## begin PAGE

However such meters are expensive, costing around $300-$400 to install.[43] Retail is notoriously the least profitable of the four electricity businesses. The net retail margin from an average domestic electricity customer is basically between three and six per cent of the total bill,[44] or $50 per customer per annum.[45] Installing time-of-use meters across the board simply was not economic for ECs which would not easily recoup the expense with retail profit.[46] Similarly, consumers would not easily recoup the cost of such meters by potential savings they could make from competition.[47] This was the biggest barrier to retail competition identified by most government advisors.[48] This problem was addressed by exhorting the industry to develop deemed profiling, which uses agreed statistical profiles to estimate the load share of individual customers. Profiling has been in use since 1 April 1999.

Residual problems of weak domestic retail competition were also addressed by allowing Contact and the three new SOE generators to enter the retail market for the first time.

Thirdly, there was a smaller but still significant problem related to the valuation methodology for lines businesses. The profits of a monopoly lines business are informally meant to be in line with the value of its asset base. However, there were concerns that under the prevailing system, ECs were able to artificially undervalue their assets and thus extract monopoly profits. This problem was addressed by the Ministry of Commerce introducing a new valuation handbook in May 1999.[49]

Fourthly, there were too many ECs operating in small areas. This number steadily dropped following the 1987 reforms but was still too high. Greater efficiencies would be achieved through mergers or amalgamations. This problem was not directly addressed. It could be argued that it was indirectly targeted by some of the other measures such as the threatened price control and (in the retail industry) the ownership split. However it is fair to say that industry rationalisation was a hoped for side effect, rather than a primary aim, of the reform measures as a whole. In fact, since the 1998 reforms, the total number of electricity companies has increased.

D 1998: Specific Policy Problems Requiring Ownership Split

The ownership split was introduced to cure the main problem in the distribution/retail side of the industry: a lack of domestic competition. As noted above, competition was in truth prevented by inadequate technology. Until deemed profiling was developed in 1999, there was no cost-effective ability to compete for low-value customers.

## end PAGE
## begin DATA ROWS

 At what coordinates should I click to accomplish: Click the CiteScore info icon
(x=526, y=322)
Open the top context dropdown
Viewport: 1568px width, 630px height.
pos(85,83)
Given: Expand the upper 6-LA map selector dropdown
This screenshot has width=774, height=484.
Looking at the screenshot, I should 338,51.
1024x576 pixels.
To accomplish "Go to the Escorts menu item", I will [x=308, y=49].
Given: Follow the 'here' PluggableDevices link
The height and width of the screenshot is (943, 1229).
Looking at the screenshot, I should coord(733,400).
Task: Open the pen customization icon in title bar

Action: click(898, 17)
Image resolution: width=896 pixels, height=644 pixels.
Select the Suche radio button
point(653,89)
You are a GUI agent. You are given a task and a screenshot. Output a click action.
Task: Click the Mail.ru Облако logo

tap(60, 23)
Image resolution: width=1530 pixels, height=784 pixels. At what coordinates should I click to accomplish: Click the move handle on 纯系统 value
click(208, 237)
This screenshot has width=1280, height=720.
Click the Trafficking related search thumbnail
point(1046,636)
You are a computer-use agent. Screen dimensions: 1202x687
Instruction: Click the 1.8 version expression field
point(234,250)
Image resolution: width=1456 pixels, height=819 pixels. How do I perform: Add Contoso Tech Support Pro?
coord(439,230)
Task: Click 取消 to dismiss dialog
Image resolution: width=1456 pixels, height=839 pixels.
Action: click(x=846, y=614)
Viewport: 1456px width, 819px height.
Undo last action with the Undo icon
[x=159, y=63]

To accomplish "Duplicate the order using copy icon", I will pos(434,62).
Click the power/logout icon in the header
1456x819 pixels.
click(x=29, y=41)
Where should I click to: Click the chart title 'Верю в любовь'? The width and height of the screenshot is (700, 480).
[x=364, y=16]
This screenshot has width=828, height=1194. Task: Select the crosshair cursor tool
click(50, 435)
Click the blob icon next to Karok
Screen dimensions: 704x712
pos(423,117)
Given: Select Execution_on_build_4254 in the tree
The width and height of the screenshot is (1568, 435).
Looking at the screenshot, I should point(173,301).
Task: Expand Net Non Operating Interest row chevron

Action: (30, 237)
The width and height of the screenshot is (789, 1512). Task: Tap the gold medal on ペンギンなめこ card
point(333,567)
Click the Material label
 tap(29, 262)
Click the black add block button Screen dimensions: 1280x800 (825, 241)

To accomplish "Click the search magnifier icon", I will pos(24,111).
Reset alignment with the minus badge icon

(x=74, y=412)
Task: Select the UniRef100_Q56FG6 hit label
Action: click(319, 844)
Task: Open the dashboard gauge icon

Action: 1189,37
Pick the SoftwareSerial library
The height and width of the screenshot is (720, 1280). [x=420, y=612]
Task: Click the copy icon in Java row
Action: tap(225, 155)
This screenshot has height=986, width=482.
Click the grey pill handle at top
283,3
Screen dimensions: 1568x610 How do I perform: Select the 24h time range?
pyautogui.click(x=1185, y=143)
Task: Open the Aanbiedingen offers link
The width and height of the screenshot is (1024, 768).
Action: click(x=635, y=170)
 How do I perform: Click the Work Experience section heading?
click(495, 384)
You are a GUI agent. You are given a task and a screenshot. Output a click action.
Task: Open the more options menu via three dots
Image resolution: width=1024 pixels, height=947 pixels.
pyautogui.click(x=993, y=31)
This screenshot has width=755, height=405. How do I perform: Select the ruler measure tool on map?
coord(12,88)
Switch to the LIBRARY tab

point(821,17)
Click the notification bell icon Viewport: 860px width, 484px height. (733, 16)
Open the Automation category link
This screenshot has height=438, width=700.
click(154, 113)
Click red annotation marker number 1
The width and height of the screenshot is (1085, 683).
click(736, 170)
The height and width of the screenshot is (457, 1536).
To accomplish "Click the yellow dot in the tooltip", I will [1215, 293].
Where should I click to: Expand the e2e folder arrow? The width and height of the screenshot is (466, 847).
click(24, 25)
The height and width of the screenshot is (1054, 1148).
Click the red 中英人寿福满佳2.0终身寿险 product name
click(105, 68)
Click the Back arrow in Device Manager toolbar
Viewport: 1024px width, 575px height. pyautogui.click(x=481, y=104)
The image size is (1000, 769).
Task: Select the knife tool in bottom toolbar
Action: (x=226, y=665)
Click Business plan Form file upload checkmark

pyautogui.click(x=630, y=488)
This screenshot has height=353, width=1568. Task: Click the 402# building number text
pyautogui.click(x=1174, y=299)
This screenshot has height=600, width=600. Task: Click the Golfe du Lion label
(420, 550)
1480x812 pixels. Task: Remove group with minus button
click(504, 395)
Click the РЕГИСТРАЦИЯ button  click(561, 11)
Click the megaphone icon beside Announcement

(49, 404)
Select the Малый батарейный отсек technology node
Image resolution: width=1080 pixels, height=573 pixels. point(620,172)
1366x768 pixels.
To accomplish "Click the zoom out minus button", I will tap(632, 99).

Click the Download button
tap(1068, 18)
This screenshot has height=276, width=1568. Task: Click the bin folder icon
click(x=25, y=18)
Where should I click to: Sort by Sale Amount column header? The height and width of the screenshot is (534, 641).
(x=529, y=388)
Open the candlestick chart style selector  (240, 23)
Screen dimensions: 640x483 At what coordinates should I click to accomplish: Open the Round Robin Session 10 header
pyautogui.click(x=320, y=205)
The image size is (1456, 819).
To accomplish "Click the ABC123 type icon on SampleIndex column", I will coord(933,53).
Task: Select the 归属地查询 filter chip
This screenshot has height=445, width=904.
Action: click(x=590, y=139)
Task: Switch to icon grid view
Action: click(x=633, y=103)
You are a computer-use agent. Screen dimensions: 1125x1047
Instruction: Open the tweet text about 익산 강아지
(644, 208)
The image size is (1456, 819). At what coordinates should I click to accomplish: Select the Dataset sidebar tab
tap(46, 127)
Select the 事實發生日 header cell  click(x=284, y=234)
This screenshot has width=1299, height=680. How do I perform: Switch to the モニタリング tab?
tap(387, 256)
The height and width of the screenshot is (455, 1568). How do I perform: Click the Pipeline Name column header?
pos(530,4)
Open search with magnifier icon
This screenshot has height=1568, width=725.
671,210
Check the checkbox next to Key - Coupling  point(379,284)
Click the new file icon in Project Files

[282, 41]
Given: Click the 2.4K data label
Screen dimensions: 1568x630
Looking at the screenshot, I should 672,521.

## end DATA ROWS

▶ _TO BE DONE_
1 > Answer these questions using the passage on electricity reform:
(a) What does it cost to install such meters?
(b) When did the Ministry of Commerce introduce a new valuation handbook?
(c) What has happened to the total number of electricity companies since the 1998 reforms?
2 > For each statement, say whether the passage on electricity reform agrees with it. Answer yes or no and quote the deciding words.
(a) Retail is the most profitable of the four electricity businesses.
(b) Profiling has been used since 1 April 1999.
(c) The problem of too many ECs in small areas was directly addressed.
3 > Translate this sentence from the passage on electricity reform into Spanish: "Residual problems of weak domestic retail competition were also addressed by allowing Contact and the three new SOE generators to enter the retail market for the first time."

▶ _RESPONSES FOR EACH TASK_
1 >
(a) Around $300-$400.
(b) May 1999.
(c) It has increased.

2 >
(a) No: "Retail is notoriously the least profitable of the four electricity businesses."
(b) Yes: "Profiling has been in use since 1 April 1999."
(c) No: "This problem was not directly addressed."

3 > Los problemas residuales de la débil competencia minorista doméstica también se abordaron permitiendo que Contact y los tres nuevos generadores SOE entraran en el mercado minorista por primera vez.